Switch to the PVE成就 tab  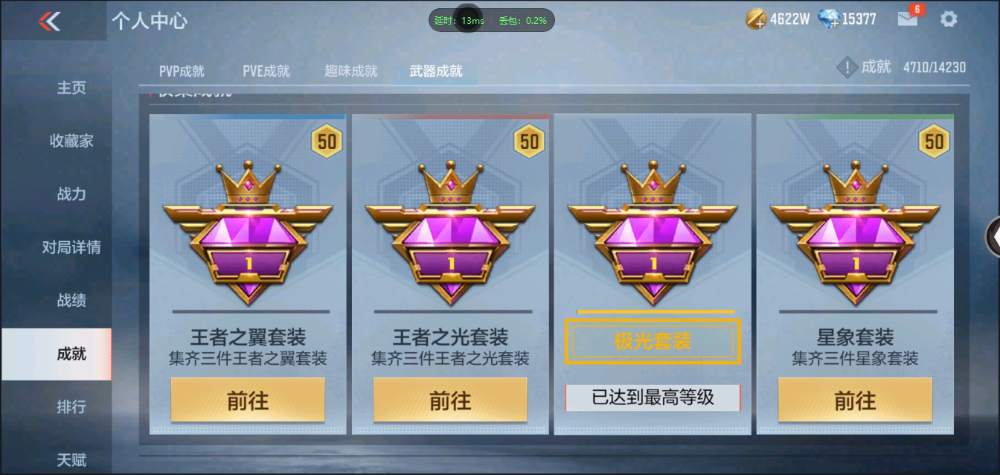266,71
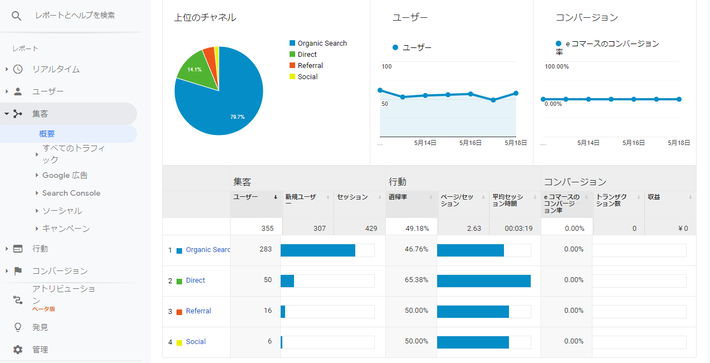
Task: Open the リアルタイム clock icon
Action: coord(18,69)
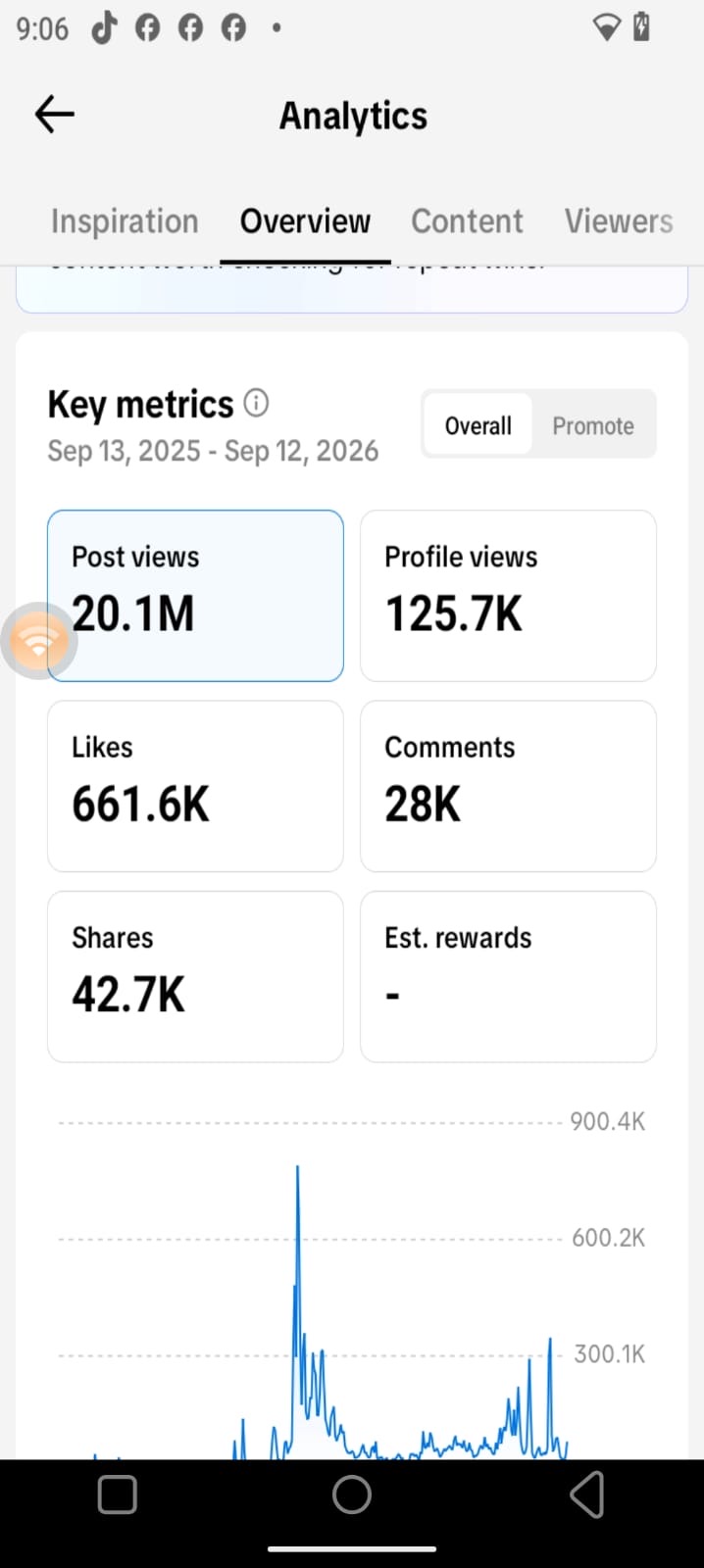Open Key metrics info icon
Screen dimensions: 704x1568
point(256,402)
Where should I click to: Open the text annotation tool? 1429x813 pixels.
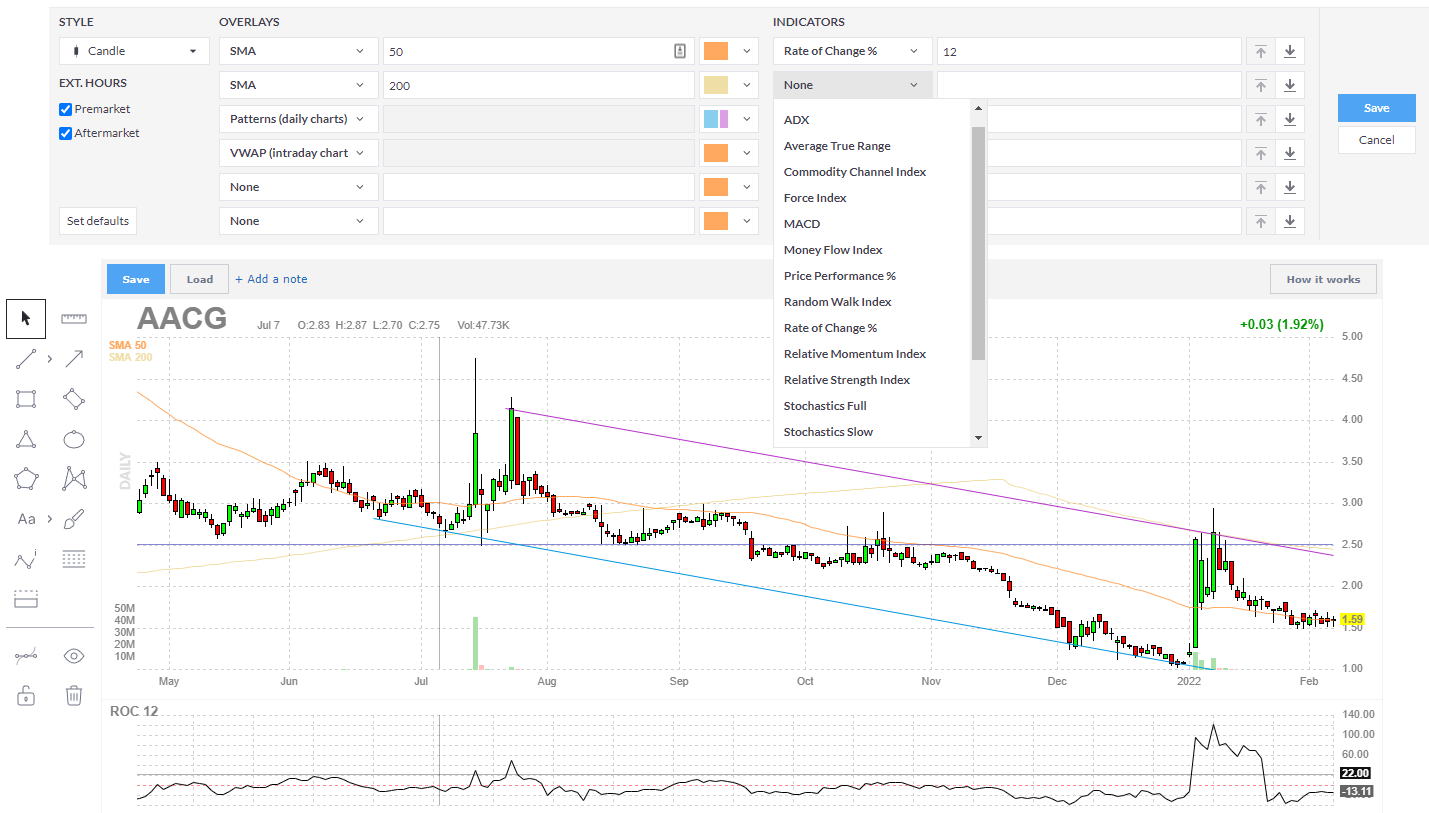tap(25, 518)
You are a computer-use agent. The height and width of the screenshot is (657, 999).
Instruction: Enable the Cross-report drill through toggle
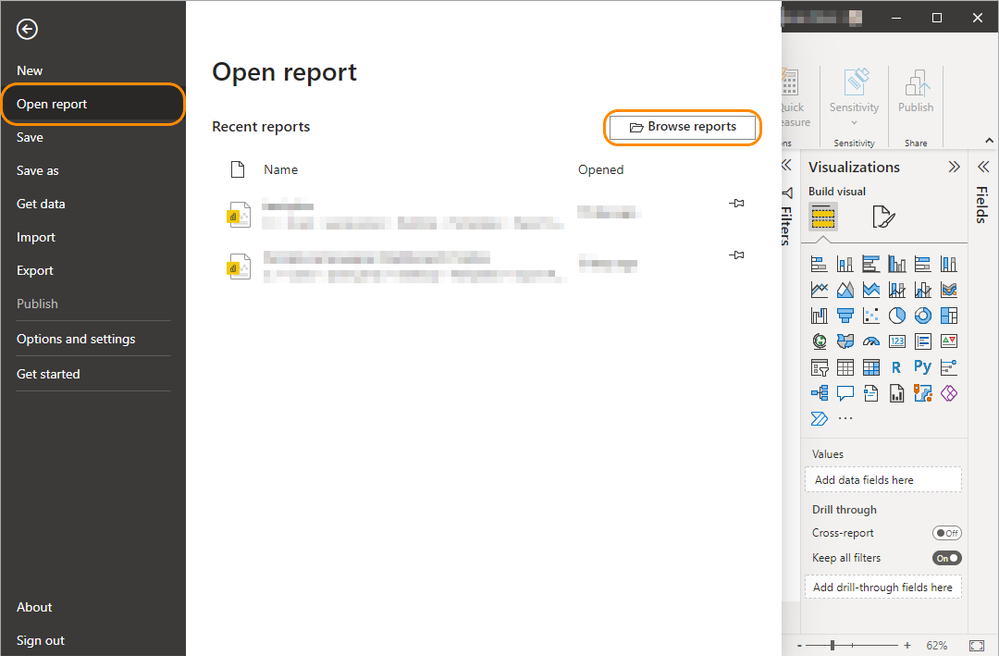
------------------------------------
Transcribe exactly the line that contains "You are a computer-use" and each line after it through the end of the listing. Leave out the pictures.

▸ Output
You are a computer-use agent. The height and width of the screenshot is (657, 999).
Instruction: Enable the Cross-report drill through toggle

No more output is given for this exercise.